CUA Business Networking Event, a success.

From CUA’s Point of View: The event was professionally organized at the Hyatt Place Conference Center. It started on time, provided great networking opportunities and mostly showed trust in, and support of,  CUA’s leadership, business people Frans Ponson and Francis Saladin.

The heart of the Aruba business community was in the room. CUA managed to bring together the engine of this island’s economy. Kudos, and pa bien, you started small, but you picked up steam, you are now a force to be reckoned with, growing in influence and power. Next meeting will surely unfold in a larger room, so not to turn anyone down.

CUA also offers an interactive App where the community can exchange views, and raise concerns, no Red Tape there.

Thank you sponsors and organizers for a job well done.

From the Central Bank’s Point of View: The invitation featured just two speakers on the bank’s behalf, Giancarlo Croes and Lorraine Tromp. But surprise, the first to make lengthy remarks was Executive Director Prakash Mungra, who summed up nicely what most of us already know about the local and international banking scene.

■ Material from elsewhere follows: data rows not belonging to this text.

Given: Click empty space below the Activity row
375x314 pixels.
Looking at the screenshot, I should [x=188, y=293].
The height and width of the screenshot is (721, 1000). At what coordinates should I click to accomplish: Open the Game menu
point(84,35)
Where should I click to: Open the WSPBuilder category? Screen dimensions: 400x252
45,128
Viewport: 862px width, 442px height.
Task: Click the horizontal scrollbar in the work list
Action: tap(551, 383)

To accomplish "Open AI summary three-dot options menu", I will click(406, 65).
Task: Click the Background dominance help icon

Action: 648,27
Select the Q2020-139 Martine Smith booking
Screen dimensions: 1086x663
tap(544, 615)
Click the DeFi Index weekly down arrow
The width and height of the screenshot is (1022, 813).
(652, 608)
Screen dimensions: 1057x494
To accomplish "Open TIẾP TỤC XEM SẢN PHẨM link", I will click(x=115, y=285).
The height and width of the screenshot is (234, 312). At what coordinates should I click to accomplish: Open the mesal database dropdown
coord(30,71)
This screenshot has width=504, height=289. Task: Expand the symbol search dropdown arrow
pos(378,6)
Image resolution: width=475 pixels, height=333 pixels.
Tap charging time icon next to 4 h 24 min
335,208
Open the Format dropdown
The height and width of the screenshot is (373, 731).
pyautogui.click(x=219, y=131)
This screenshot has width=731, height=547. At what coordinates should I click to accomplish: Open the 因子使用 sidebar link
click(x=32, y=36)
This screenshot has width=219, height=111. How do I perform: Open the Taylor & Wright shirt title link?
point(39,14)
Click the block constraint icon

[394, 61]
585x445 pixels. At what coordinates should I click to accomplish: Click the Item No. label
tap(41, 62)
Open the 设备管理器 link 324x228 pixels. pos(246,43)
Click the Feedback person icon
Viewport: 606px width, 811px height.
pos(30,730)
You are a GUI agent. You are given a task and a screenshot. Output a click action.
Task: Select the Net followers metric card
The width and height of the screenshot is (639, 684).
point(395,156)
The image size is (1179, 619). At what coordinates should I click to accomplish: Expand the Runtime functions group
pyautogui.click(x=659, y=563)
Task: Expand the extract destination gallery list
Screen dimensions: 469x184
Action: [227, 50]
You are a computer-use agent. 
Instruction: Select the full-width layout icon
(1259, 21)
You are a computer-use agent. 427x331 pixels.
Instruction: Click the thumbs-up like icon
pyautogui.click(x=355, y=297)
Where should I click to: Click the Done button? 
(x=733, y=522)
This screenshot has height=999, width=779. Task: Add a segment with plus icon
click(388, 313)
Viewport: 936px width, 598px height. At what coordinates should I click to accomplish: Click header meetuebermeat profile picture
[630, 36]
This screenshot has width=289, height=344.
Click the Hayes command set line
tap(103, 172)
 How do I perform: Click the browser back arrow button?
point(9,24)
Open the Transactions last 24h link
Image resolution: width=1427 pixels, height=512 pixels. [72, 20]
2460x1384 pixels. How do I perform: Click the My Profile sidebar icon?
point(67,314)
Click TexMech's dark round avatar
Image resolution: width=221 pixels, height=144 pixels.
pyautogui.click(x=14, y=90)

He assured us we were solid, and that the resilience of Aruba’s financial sector is evident, in regards to capital, assets and liquidity. Between the conservative banks and the prudent insurance companies, we are in fantastic shape and our pensions are secure. We’re more than covered.

In his closing remarks he reiterated the country must work on reducing its national debt; We must bear in mind our aging population which is problematic; We must make investments to mitigate Climate Change that is  threatening our happy-go-lucky existence; We may have to establish a Resilience Fund to prepare for future calamities and make sure we have sufficient liquidity buffers to absorb any shocks. BUT…. While we are in a super-duper position there is always room for improvement and strengthening.

I expected someone from the audience to ask: What about dollarization, but the venerated banker did not make room for Q&A. He was not going to allow the question to pop, because that would spell the end of his organization – at least half of the staff would lose their nicely-renumerated jobs.

Mungra concluded his remarks, and invited two analysts, who filled the next hour and a half. They also proved to their audience, beyond shadow of a doubt, with graphs and charts, that all is well in paradise.

From My Point of View: Next time, invited speakers must share their speeches with the hosts and time themselves, stick to a timetable, because the Central Bank ate up more than two hours, while CUA members wanted to talk about the upcoming, rushed and opaque BBO at the border, and other burning issues.

In reality, not all is well in paradise. GOA is collecting more money because it raised taxes. Inflation is slowing down because oil prices decreased; utilities consumption is up because UTILITIES NV is resisting decentralizing the production and dragging its feet on solar; there are no new investment projects because of excessive red tape and bureaucracy, and yes, investment conditions are challenging mostly because of over-scrutiny of the real estate market here which was the chicken with the golden egg.

Our only growth is in tourism, labor intense mass tourism, which is not sustainable.

Real GDP is forecasted to contract, in 2023, with weak consumption – we have less money, and little investment – a combination of no money and red tape.

After two slow hours with the Central Bank, Minister Geoffrey Wever took to the stage and told us what we already know, that we must diversify, we cannot rely on mass tourism alone, and the Minister of Tourism cannot flog that horse forever, without great damage to our nature, our social fabric and our people.

Wever talked very well.

He is after all the Minister of Economic Affairs, Communication and Sustainability.

And he does speak that way to his fellow-ministers who are exploiting tourism, short term, with no long term sustainable strategy, but they don’t listen.

During the networking hour, over cocktail and hors d’oeuvres, most members agreed there is poverty and hardship in Aruba, and building more hotels and importing more people, will further burden the already crunched education/health/utilities/housing/waste systems, without making us richer. On the contrary, we are getting poorer and poorer. The numbers show that the quality of life for locals is deteriorating.

On my way out, one of my friends explained that charging BBO at the border is still half-baked. GOA is still formulating the rules, he said, then it would spring it on its target audience, in June, with very little prep time. GOA should remember, he added, that the business community is smart and if GOA makes it one-sided and arbitrary, the business community will find a way around it!